On this International Women’s Day our thoughts go to all the courageous women who brought sexual assault and harassment at the workplace to center stage. To all the working women who have to choose between caring for a sick child or loved one and risking losing their job. All the women in ICE detention who are separated from their families. All the women and girls who are oppressed, sexually assaulted, diminished, and silenced.
We are with you. We are you.
Women all over the world won’t forget 2017. Neither will Brazilian women in Massachusetts. It was the year scores of women denounced their abusers regardless of who or how powerful they were. In Massachusetts, for the first time ever, three Brazilian women ran for office and one, housecleaner and small business owner Margareth Shepard, became the first Brazilian in the U.S. to be elected for office (district 7 city council, Framingham).

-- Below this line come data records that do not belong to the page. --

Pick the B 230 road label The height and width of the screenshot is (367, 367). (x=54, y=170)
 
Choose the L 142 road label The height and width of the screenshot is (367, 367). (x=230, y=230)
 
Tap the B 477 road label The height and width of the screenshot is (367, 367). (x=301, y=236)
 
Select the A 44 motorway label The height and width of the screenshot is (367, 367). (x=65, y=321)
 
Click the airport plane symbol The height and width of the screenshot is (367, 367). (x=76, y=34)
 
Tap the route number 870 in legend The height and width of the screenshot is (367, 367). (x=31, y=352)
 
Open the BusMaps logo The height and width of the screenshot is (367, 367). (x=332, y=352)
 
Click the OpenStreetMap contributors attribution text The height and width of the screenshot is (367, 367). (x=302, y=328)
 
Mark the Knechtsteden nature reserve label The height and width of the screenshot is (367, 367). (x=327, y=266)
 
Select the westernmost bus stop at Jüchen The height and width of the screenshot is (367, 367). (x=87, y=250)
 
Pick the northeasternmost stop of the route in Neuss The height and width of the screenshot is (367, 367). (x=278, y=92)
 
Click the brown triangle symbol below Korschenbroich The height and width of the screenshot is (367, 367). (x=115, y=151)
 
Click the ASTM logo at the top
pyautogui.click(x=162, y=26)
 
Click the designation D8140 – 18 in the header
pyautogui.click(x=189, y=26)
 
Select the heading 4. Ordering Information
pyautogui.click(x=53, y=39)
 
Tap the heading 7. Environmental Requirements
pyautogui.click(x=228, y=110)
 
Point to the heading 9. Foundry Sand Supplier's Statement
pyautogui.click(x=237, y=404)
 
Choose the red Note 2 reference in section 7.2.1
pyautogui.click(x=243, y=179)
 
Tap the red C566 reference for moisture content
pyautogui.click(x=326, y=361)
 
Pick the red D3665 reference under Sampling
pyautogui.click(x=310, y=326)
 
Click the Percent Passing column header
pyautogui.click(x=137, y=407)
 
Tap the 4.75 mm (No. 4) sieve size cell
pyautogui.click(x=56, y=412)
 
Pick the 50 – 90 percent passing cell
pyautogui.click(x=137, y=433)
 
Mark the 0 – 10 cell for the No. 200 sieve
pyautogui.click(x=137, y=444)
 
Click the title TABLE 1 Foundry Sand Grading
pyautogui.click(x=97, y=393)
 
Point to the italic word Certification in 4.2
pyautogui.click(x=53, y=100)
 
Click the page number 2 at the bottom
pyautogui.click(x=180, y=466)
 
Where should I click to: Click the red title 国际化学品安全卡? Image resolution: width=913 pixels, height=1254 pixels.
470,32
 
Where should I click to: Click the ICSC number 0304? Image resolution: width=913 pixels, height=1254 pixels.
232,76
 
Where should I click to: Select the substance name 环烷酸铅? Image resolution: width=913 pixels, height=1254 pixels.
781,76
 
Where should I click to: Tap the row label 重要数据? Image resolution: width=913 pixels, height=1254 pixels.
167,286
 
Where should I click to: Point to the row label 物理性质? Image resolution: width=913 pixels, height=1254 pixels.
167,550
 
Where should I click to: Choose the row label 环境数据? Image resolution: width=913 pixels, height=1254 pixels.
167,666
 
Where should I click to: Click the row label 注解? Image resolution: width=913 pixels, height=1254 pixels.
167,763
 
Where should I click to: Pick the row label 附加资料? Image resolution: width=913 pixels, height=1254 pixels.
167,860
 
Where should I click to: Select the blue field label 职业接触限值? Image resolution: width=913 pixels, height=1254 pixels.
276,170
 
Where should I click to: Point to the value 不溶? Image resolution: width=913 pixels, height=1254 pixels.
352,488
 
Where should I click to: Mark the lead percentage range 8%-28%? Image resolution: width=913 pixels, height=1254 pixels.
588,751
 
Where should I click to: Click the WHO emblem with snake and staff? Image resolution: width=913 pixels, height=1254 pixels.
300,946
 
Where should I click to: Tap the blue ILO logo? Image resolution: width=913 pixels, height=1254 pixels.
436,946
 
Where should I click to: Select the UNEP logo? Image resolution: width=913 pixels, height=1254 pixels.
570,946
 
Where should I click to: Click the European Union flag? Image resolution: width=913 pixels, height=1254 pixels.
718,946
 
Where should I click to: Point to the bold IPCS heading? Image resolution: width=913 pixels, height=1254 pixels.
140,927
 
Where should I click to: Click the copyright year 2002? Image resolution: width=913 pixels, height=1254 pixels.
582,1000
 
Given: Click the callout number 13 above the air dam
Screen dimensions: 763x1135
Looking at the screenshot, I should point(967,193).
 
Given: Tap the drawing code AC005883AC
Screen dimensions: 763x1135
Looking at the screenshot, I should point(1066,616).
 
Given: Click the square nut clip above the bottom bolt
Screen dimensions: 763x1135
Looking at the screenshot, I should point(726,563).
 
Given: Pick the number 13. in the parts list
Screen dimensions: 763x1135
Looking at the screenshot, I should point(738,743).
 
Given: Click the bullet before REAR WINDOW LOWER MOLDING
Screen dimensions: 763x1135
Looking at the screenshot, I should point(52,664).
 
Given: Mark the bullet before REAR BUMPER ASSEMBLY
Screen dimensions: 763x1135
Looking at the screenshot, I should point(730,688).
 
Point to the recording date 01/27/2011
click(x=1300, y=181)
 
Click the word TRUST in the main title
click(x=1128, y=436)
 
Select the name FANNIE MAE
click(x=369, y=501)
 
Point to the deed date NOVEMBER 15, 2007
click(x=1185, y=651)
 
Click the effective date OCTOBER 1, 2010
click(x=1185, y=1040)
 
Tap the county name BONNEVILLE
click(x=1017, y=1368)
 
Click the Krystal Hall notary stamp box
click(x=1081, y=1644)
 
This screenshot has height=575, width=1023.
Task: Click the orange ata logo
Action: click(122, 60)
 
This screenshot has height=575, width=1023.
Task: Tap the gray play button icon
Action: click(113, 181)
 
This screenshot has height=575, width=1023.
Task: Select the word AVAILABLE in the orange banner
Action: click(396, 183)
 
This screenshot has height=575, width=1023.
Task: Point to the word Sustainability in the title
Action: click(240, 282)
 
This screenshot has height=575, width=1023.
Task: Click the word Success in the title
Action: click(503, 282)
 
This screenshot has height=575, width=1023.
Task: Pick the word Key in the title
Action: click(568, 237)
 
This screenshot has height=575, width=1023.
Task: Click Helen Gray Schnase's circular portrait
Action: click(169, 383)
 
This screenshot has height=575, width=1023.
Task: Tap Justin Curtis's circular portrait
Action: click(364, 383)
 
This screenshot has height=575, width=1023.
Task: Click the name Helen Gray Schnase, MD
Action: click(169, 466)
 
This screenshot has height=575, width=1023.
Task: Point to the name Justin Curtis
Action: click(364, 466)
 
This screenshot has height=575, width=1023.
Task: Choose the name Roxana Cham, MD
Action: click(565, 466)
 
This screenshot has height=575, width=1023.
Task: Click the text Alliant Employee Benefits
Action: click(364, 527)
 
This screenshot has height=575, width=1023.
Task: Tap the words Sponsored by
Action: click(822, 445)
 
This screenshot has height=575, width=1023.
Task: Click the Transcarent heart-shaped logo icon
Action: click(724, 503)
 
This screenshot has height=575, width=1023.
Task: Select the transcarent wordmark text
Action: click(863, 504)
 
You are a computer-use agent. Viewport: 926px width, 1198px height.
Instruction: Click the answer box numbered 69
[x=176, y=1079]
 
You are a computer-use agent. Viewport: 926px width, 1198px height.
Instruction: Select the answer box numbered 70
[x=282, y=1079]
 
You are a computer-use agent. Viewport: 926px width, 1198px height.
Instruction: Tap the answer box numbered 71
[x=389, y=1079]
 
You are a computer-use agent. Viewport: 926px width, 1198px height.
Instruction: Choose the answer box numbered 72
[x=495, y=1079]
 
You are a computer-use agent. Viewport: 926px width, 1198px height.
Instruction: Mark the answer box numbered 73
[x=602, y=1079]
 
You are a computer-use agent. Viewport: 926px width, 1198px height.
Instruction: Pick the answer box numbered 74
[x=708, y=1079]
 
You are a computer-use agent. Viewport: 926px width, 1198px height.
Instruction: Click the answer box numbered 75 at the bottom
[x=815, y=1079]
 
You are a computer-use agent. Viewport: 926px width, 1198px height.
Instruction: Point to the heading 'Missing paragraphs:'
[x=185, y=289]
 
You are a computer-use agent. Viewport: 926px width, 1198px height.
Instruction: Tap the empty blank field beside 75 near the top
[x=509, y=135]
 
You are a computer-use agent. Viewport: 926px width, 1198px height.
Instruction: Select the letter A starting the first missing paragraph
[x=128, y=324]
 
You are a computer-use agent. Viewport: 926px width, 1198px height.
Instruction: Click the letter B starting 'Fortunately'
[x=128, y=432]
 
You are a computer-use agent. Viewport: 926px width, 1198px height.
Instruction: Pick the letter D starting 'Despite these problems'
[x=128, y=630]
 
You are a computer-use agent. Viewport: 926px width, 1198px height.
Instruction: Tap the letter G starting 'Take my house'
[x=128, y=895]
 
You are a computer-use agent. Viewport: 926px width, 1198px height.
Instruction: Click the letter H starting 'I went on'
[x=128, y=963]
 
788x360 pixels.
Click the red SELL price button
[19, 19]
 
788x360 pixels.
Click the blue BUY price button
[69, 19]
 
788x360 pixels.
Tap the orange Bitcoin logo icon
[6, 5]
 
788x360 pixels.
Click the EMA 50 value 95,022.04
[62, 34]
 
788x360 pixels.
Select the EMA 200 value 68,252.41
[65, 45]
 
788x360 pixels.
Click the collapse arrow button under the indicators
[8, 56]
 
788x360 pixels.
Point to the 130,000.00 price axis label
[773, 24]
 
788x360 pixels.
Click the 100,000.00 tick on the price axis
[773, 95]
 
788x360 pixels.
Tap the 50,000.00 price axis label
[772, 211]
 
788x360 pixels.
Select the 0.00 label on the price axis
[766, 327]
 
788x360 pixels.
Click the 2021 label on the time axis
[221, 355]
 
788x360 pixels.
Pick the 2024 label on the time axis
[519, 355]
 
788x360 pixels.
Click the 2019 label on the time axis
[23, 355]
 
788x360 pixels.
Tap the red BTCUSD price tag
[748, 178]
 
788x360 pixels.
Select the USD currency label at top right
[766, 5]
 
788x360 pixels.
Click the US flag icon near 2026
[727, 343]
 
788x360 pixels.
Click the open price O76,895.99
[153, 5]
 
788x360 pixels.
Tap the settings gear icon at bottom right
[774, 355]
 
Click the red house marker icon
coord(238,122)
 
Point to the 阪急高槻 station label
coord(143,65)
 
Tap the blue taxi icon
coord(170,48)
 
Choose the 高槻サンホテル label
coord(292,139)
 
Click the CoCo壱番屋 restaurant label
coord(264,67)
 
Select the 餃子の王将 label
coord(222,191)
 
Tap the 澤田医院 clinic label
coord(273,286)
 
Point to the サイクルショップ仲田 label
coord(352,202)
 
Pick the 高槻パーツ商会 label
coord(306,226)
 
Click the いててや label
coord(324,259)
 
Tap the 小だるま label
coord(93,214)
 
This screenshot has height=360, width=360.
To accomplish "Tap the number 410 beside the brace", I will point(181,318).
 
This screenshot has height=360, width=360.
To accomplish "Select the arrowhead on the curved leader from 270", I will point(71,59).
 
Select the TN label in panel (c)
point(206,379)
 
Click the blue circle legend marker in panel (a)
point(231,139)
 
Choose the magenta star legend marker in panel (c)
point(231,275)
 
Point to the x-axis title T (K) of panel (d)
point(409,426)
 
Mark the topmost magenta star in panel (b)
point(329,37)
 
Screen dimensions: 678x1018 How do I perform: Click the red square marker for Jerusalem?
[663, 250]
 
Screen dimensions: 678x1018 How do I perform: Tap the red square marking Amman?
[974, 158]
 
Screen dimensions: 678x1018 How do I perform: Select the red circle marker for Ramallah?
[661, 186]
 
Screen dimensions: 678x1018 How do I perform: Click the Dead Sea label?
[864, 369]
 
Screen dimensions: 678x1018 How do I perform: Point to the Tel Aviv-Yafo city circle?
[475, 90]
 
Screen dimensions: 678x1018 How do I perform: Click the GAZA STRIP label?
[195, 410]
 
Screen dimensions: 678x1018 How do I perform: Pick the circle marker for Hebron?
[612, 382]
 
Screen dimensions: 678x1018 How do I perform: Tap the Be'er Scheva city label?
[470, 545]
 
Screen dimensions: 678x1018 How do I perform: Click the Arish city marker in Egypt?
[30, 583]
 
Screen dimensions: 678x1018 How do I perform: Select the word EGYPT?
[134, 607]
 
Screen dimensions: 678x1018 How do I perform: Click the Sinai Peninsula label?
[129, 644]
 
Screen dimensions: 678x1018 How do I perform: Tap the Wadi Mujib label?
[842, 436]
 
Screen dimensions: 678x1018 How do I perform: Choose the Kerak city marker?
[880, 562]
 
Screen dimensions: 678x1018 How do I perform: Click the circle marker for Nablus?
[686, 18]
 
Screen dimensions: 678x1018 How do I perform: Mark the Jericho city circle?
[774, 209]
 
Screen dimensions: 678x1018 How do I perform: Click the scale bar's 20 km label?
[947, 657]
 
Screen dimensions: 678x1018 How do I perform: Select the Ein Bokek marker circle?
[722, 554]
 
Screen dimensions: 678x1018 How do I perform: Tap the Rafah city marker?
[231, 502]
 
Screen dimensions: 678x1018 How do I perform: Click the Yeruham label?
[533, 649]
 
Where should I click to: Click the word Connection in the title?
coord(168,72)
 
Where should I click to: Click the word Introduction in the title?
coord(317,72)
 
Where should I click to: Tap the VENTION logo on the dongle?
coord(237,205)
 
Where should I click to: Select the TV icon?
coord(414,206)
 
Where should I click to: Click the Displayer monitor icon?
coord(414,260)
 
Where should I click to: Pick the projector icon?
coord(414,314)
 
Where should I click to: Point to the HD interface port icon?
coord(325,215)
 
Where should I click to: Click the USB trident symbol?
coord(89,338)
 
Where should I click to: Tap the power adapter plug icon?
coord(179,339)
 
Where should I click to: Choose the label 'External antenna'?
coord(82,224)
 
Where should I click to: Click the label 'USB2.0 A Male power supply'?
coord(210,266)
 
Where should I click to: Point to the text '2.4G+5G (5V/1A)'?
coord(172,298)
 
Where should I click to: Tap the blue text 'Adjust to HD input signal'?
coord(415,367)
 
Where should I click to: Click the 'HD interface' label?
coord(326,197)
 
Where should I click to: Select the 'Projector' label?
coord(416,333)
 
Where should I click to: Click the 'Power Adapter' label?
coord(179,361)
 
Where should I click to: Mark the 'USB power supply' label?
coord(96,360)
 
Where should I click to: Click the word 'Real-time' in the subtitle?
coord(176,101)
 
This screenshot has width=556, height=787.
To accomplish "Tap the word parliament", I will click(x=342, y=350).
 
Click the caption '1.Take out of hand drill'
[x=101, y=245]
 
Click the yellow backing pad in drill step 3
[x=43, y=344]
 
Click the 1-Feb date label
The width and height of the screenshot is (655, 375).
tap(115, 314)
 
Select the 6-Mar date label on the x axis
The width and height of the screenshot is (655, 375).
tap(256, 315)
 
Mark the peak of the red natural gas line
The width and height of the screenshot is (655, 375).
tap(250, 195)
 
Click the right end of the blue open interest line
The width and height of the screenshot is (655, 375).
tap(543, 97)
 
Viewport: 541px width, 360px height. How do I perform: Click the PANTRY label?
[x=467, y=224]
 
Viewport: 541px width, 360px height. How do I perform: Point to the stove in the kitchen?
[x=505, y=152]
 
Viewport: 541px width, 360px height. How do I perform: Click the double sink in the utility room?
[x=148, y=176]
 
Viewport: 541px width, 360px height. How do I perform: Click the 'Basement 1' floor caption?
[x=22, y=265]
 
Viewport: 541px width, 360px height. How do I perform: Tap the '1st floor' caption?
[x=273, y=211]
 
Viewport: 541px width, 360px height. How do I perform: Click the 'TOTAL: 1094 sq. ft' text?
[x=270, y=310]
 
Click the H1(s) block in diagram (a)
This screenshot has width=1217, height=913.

In 2018 we will build on these victories and collectively work even harder to empower women and end violence against women at all levels. At the same time, we must not forget that the road ahead is rough but not impossible to be conquered.
Since 1975 when the first International Women’s Day was officially celebrated, women have experienced many improvements, yet we still face economic and political oppression, poverty, inequality, violence, discrimination, xenophobia, and bigotry.
The Brazilian Women’s Group has been at the forefront of the struggle for women’s rights since 1995 when a group of women got together and decided to make a difference in their communities. Twenty-three years later, the Brazilian Women’s Group has become a strong voice in the community for women’s and immigrant rights by empowering immigrant Brazilian women by creating a space where women feel safe and respected.
In 2006, we launched a women’s cooperative to help Brazilian housecleaners to work in a healthy environment and to help end the exploitation of “helpers” by the “owners of the cleaning schedules”. We have provided hundreds of workshops, training, and leadership development opportunities, and have engaged women and men in the political process.
While our community has deepened its roots in Massachusetts— Brazilians are now the second largest group at naturalization ceremonies — we still see too many of our sisters suffer from poverty, exploitation, unjust immigration enforcement, and abuse.
In 2018 more than ever we need to connect with other grassroots movements and we need to take collective actions to continue to provoke social and economic changes that will once and forever end poverty and violence.